→ How to complete this task:
Retype the listing below exactly, beginning at the line that contains "This screenshot has width=822, height=483." and ending with its last line.

→ The records:
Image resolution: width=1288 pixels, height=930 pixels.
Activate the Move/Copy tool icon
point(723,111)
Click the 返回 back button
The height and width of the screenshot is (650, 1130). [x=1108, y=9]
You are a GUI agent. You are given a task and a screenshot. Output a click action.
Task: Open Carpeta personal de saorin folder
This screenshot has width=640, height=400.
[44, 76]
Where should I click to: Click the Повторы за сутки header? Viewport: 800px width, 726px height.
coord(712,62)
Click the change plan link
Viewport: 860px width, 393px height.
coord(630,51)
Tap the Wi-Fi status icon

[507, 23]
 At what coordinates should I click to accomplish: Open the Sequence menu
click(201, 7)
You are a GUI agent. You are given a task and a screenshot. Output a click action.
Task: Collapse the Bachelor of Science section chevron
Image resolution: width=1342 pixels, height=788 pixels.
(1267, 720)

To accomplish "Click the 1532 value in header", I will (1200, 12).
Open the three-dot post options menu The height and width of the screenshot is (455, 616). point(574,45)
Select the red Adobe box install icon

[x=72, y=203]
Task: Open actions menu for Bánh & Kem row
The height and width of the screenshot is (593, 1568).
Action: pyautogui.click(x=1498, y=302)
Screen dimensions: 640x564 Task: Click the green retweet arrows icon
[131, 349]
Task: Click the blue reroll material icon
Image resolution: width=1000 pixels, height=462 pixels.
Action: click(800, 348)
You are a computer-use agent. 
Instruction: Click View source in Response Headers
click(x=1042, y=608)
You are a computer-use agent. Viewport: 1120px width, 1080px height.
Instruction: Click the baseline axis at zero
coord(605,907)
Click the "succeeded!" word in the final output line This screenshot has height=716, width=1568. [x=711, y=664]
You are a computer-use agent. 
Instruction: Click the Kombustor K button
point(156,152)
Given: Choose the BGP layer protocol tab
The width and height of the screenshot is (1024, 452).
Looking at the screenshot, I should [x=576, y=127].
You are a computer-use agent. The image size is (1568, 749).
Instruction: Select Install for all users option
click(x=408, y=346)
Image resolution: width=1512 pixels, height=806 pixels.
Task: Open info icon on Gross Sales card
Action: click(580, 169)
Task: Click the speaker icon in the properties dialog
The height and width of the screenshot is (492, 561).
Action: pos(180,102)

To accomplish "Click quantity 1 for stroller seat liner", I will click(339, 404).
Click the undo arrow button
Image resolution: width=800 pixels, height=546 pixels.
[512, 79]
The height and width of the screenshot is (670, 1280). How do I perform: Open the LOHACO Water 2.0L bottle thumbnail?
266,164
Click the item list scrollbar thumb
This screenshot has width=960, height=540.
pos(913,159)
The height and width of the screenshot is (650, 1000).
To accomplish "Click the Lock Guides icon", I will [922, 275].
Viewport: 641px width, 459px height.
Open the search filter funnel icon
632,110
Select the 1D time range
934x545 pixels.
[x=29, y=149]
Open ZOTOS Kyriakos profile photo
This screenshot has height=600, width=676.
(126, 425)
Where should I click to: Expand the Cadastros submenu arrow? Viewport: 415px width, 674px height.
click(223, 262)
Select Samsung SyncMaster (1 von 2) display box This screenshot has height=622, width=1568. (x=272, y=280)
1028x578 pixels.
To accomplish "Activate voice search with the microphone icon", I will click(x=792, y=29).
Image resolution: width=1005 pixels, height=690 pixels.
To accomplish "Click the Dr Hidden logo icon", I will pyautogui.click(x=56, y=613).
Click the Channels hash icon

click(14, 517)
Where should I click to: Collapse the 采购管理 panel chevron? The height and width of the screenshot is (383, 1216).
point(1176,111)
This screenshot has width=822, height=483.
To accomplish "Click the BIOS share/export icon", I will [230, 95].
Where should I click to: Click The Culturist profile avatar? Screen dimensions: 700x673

→ Response to this task:
This screenshot has width=822, height=483.
To accomplish "Click the BIOS share/export icon", I will [230, 95].
Where should I click to: Click The Culturist profile avatar? Screen dimensions: 700x673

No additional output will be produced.